The Western Health and Social Care Trust revealed the proposals last week as part of cost-cutting plans across the health service in Northern Ireland.
It sparked outrage among campaigners and politicians who described the proposal as "insensitive". If they were introduced, patients terminally ill with cancer and those recovering would have been treated in the same ward. Thousands vowed via social media networks to lobby against the planned changes.
Last Friday the trust said plans were "paused" to allow further review of the situation.
Yesterday the director of primary care and older people's services, Alan Corry Finn, confirmed that a different approach would be taken when the hospital opens in 2016.
However, as an interim measure the number of palliative care beds will be reduced from 10 to six.
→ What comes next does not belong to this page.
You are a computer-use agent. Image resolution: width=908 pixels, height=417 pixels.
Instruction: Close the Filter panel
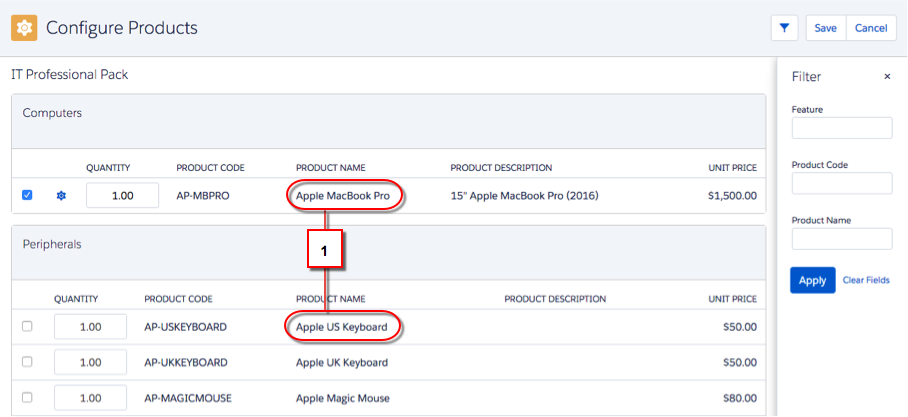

"As most people know, we are building a new hospital in Omagh and I can state quite clearly that when it opens in 2016 it will include 10 single rooms to care for patients with palliative care needs," he said.
"The merger proposal was developed to deliver savings this year because the current service is not fully funded by our commissioner and we were trying not to overspend against our budget.
"However, we have now agreed with senior clinical staff that we will keep the rehabilitation ward separate from the palliative care ward, while reducing the palliative care beds from 10 to six as an interim measure and to reflect current usage." Kerry Irvine from Co Tyrone, who was opposed to merging the two wards, said she was "delighted" by the announcement.
Her husband Noel, who died seven months after being diagnosed with pancreatic cancer in 2011, spent his final days being cared for in the ward.
"I'm delighted that the decision has been made to scrap the plans, I think this is an example of people power." she said.
Kerry, a mother-of-two, said although the number of beds will be fewer, she would rather have the two services separate.
"I know the number of beds have been reduced but that is, according to the trust, just until the new hospital opens.
"There must have been decisions made about the service by people who have never used it. I don't think they had consulted the staff involved and asked for their opinion as to how it would affect patients and their families.
"I think this situation should be taken on board by all trusts having to make cuts.
"Unfortunately, they might have to be made, but those who use the service or work on the front line should be listened to."
Campaigners vowed to stop the plans proposed by the Western Health and Social Care Trust in the Tyrone County Hospital in Omagh.
It would have meant terminally ill patients being treated in the same ward as patients who were recovering. It sparked outrage with the proposals described as "insensitive". Last week the trust 'paused' the plans, and has now scrapped them.